From turning up for the school bell to playtimes, school is all about routine. Here’s how to prepare your child for the new regime.
In the weeks leading up to that first day of school, setting a daily routine that includes the all-important skills your child will need is great preparation. "Parents often believe that their child must be able to read, write, count and know their letters and numbers when they start school, but actually the first six weeks are spent settling children in and getting them into a routine," says reception teacher Karen Rapley.
To get the day off to a good start, practise the morning routine together - getting dressed, having breakfast and going for a walk (ideally to the new school). Give your child plenty of opportunity to practise dressing and undressing. "It's tempting to do the hard bits yourself - sometimes you haven't got the time to wait for him to do it - but whenever possible allow your child to do these little tasks independently," says Dr Likierman, co-author of Prepare Your Child For School: how to make sure your child gets off to a flying start. If you can, choose items of uniform that are simple: elasticated skirts, T-shirts rather than buttoned shirts, or Velcro-fastening shoes. "I used to send my daughter to school every morning in cute little woollen tights," says Maria, from Bath, and mum to Ava, 5. "At half term, the teacher took me to one side and revealed that Ava's tights were so fiddly to pull on after the class PE session, that Ava was always the last to get dressed and it was upsetting her."
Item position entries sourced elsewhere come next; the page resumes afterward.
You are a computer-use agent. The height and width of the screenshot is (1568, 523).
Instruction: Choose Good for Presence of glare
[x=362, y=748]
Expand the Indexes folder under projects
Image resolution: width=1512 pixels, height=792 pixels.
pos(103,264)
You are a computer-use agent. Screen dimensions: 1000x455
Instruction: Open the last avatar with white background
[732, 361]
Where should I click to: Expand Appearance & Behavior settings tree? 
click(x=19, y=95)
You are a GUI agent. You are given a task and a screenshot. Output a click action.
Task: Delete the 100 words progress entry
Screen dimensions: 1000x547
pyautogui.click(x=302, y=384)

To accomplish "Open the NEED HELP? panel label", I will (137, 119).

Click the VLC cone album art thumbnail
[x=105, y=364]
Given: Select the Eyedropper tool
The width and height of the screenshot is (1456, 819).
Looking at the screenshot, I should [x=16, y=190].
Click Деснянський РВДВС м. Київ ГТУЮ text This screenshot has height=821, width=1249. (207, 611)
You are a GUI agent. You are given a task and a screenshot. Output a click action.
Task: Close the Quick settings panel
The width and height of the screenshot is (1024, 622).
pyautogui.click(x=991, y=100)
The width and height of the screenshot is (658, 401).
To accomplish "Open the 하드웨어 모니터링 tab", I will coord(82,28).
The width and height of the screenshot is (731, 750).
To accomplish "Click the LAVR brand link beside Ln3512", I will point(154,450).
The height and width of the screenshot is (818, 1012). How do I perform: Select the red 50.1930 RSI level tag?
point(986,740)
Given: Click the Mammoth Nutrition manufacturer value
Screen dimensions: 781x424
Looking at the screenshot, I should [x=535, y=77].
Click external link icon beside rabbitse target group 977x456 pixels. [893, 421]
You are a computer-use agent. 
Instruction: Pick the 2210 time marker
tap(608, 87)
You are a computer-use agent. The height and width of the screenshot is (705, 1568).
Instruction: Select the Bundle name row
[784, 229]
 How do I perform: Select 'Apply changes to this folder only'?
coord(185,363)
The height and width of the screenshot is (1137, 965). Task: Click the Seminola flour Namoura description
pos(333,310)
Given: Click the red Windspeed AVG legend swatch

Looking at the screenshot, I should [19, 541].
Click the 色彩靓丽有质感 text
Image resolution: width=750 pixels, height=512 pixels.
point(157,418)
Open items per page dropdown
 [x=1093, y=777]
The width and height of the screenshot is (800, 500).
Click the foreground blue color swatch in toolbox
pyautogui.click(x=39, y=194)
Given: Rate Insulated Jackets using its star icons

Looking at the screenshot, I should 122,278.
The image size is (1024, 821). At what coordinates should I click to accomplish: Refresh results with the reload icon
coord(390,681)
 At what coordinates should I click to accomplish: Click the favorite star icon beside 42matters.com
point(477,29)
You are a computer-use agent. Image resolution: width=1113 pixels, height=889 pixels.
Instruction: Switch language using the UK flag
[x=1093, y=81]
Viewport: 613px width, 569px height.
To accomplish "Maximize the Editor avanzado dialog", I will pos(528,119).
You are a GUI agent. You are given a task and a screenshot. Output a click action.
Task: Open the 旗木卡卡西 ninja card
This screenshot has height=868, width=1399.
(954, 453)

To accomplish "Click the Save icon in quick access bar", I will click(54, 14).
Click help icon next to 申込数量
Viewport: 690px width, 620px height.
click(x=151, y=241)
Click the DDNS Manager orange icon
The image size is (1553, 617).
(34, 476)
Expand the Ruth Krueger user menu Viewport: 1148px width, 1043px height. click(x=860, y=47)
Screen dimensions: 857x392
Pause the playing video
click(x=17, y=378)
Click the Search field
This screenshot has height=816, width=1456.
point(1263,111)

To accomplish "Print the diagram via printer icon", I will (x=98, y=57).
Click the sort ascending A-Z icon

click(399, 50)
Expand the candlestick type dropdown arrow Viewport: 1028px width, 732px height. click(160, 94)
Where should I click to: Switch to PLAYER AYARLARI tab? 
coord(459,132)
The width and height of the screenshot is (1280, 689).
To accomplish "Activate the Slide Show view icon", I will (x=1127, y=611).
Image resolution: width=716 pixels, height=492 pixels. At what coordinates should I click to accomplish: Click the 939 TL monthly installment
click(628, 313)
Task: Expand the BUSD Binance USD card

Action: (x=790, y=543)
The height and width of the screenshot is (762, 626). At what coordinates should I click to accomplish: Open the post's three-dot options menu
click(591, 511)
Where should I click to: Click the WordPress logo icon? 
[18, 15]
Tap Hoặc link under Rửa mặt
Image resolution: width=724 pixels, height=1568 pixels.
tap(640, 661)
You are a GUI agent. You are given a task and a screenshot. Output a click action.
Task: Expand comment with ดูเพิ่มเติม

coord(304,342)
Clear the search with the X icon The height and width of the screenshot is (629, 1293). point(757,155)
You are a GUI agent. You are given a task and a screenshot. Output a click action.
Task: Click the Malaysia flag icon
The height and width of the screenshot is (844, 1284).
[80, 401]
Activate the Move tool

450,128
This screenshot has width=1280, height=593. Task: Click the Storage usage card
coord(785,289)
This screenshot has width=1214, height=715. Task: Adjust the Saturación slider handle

If you know other children in your area who are starting at the same school, arrange to meet so they can play games for an hour or so each day that require sharing, then sit down for a mid-morning snack. Remind your child to go to the toilet: practise the whole procedure, including flushing and washing hands with soap before drying them thoroughly. Play a game where your child follows instructions, look at books together and enjoy art activities like drawing and colouring. Throughout the day, encourage your child to tell you stories about things she enjoys so she is exercising her conversational skills.
If your child is a grazer, get him into the habit of eating at regular set times, otherwise, he'll get hungry and restless long before lunchtime.
Sophie van Gerwen, reception teacher
In between play, schedule in time to eat lunch – including unpacking a lunch box.
Find out about arrangements for eating at your child's school and discuss them in advance. Can your little one open his own lunch box? Is he used to eating with other children or trying new foods?
School work can come as a bit of a shock to children but you can prepare him before he starts. Encouraging him in fun activities but don't force your little one to continue once he's lost interest. Follow Dr Likierman's top tips to ease your child into schoolwork gently.
Engage him with short, structured activities, such as doing a jigsaw puzzle or colouring. Encourage him to finish what he has started.
Look at books together and point out labels or street names, to help develop essential pre-literacy skills.
Drawing, painting and colouring help pencil control.
Use everyday tasks, such as sorting cutlery or climbing steps, to learn about shape and size, matching and measuring as well as numbers and counting.As this daily routine becomes familiar, encourage your child to do more things - such as getting dressed and unpacking her lunch - without your help (but don't worry: there will always be someone on hand at school to offer a helping hand too). Setting a bathtime, storytime, bedtime and lights-out routine in action now will also help to ensure that your little hero is in peak form by the time it comes to that big day.